Mais celle-ci a dû se rassurer en entendant la partie économique de l’intervention de Manuel Valls. Il y avait de quoi mettre du baume au coeur de l’opposition pour deux raisons. D’abord parce que c’était un aveu, celui de l’erreur ou du mensonge qui ont marqué la campagne présidentielle et les premières années du quinquennat. Oui, le premier moteur de la croissance et de l’emploi, c’est la compétitivité, et le coût du travail y joue un rôle essentiel. La baisse des charges sur les bas salaires, toujours un peu moins bas, est inscrite une nouvelle fois dans les mesures annoncées. Une partie des cotisations sera non pas économisée, mais transformée en salaire. C’est une vieille idée évoquée par la droite en 1993. Mais alors la solution la plus communément avancée pour compenser la perte des cotisations était la TVA sociale à la danoise. La protection sociale est assurée par la consommation et si le coût de production français baisse, le prix des produits importés augmente. L’avantage est double pour le pays. Dans une économie redynamisée par ce biais, il n’est pas absurde de redistribuer du pouvoir d’achat. Mais aujourd’hui, c’est différent : cet aveu et ce changement de cap arrivent trop tard et dans un contexte qui compromet gravement la réussite d’une politique qui relève de la quadrature du cercle. Dans la situation actuelle, le pouvoir d’achat peut favoriser un déséquilibre de nos échanges, et d’autant plus s’il limite le gain de compétitivité. Or c’est sur l’ensemble du coût du travail que se joue la compétitivité. Le gouvernement se heurte donc à deux obstacles : d’une part l’équilibre du discours entre la responsabilité, la baisse des charges, et la solidarité, le pouvoir d’achat risque de tourner à la contradiction. D’autre part, il n’était déjà pas facile de réaliser 50 Milliards d’économies et de compenser 30 Milliards de cotisations supprimées alors que les prestations qu’elles financent sont maintenues. Or, ces montants vont devoir être revus en hausse. Le discours enthousiasmant va laisser la place aux chiffres désolants.

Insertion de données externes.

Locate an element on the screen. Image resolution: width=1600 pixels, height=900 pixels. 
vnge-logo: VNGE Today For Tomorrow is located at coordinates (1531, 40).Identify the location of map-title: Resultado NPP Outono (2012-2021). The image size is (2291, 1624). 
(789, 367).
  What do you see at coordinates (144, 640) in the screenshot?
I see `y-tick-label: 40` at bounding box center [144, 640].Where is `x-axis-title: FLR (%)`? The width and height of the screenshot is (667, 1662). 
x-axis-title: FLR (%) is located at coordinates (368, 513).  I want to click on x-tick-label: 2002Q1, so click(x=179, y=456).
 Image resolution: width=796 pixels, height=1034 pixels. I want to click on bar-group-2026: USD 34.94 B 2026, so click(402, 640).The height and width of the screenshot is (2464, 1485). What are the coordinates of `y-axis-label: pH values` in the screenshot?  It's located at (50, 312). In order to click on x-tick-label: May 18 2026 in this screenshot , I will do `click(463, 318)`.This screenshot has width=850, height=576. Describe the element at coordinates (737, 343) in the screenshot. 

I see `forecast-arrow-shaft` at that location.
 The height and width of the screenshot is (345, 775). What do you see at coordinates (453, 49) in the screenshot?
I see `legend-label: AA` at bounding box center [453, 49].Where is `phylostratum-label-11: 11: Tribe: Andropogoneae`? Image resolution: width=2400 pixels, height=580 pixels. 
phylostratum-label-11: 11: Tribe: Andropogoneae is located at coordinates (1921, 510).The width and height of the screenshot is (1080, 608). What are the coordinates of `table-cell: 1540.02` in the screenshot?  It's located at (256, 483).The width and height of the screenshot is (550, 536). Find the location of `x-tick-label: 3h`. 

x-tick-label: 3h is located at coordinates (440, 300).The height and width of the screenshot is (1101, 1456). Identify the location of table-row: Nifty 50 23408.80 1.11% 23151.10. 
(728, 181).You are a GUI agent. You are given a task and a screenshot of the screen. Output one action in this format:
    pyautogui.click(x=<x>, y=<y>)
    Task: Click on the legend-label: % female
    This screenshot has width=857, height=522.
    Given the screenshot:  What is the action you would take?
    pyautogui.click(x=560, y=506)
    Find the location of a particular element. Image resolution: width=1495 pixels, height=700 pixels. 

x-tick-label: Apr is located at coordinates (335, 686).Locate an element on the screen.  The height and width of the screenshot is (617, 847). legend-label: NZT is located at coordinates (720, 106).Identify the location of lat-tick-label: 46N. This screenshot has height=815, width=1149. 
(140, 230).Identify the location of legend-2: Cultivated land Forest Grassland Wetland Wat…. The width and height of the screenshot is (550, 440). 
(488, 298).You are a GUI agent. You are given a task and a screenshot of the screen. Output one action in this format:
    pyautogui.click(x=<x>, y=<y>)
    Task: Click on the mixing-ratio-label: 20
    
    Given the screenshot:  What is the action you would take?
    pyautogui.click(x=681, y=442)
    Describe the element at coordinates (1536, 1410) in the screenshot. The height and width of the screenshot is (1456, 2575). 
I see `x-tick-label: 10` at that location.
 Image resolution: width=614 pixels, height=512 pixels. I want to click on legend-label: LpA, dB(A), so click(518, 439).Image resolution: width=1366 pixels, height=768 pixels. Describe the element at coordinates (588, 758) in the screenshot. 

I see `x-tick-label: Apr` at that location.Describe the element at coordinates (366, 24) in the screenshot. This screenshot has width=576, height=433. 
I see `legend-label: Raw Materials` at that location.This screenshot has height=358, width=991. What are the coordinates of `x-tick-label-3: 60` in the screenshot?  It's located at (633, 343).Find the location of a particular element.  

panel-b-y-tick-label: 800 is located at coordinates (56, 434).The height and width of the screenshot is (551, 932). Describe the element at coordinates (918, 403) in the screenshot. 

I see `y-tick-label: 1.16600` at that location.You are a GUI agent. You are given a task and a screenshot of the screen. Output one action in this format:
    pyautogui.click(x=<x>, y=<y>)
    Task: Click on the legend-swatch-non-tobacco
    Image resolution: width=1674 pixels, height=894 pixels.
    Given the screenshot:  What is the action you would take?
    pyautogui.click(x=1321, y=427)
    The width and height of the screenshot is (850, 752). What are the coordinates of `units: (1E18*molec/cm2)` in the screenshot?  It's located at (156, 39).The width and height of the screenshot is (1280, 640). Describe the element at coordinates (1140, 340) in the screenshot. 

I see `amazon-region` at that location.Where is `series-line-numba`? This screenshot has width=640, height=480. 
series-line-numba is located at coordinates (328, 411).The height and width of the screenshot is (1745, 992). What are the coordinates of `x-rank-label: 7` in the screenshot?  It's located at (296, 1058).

Un temps économique, un autre réformateur, un troisième patriote. Ce beau crescendo peut avoir deux destins. Soit il prélude à une véritable reprise quasi miraculeuse et la dyarchie au sommet de l’Etat créera une situation politique explosive. Soit le discours ira se fracasser sur le mur d’une réalité que l’arrogance française persiste à ignorer. Dans les deux cas, Manuel Valls se prépare des temps difficiles.